Clinical When It Counts
A run of 70 steadied him, and then, as the shadows lengthened over Sheffield, he signed off for the evening with a composed 101 — his first century of the entire match. Two frames in a row to close out the session. The 13-11 scoreline does not fully convey how commanding that finish felt inside the theatre.
Seven-time world champion Stephen Hendry, watching from the commentary box, was not surprised. "It's what John Higgins has done in every match this championship," Hendry said on BBC Two. "He's got better as each match has gone on and played his best snooker near the end. He knows when the business end of these games are and he just finds gears — that's what he's always done."

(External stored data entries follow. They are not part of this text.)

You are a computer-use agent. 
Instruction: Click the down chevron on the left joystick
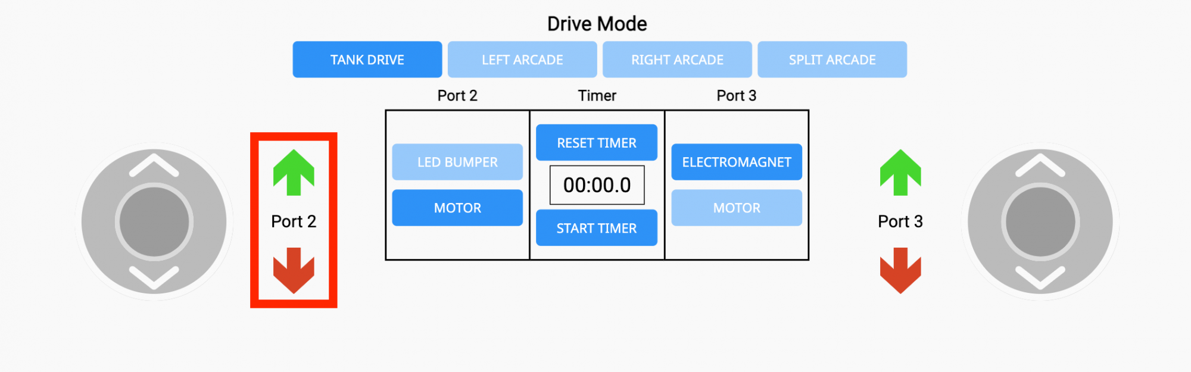coord(154,276)
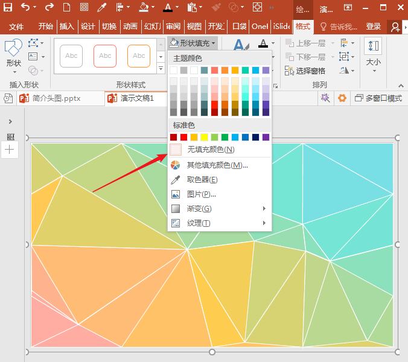
Task: Click More Fill Colors (其他填充颜色)
Action: point(217,165)
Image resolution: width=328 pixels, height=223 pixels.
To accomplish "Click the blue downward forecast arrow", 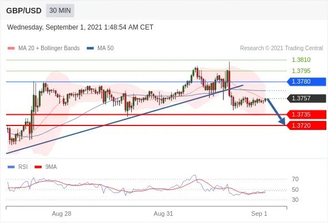I will point(276,112).
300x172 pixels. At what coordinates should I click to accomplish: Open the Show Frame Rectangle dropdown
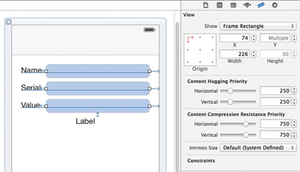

Former semi-finalist Joe Perry was equally impressed. "That's the best John Higgins has looked in this semi-final," he noted. "Since the interval that's breaks of 63, 70 and a century — clinical, one-frame snooker."
History Within Reach
The stakes could hardly be higher for the Scot, who turns 51 later this month. A place in the final would see Higgins draw level with Stephen Hendry's record of nine World Championship final appearances — a mark that has stood as one of snooker's seemingly untouchable landmarks. He has already demonstrated throughout this tournament that age is no barrier to excellence on the baize, and Friday evening's finish only reinforced that belief.
Murphy, for his part, has been anything but a passive participant. The Englishman has refused to cede ground cheaply at any stage, and his century in the penultimate frame of the evening showed that his own ambitions are very much alive. Two frames is a slender lead in a best-of-33 contest, and Murphy will know that a strong start on Saturday afternoon could shift the momentum back in his direction.
The final session gets underway at 14:30 BST on Saturday. The winner will face either China's Wu Yize or Northern Ireland's Mark Allen — two players currently locked in their own absorbing semi-final — in Sunday's showpiece final. For Higgins, history is one session away. Whether Murphy has one final twist to offer is the question that will keep fans tuned in.
One thing feels certain: if Higgins finds that gear again, it may already be too late to stop him.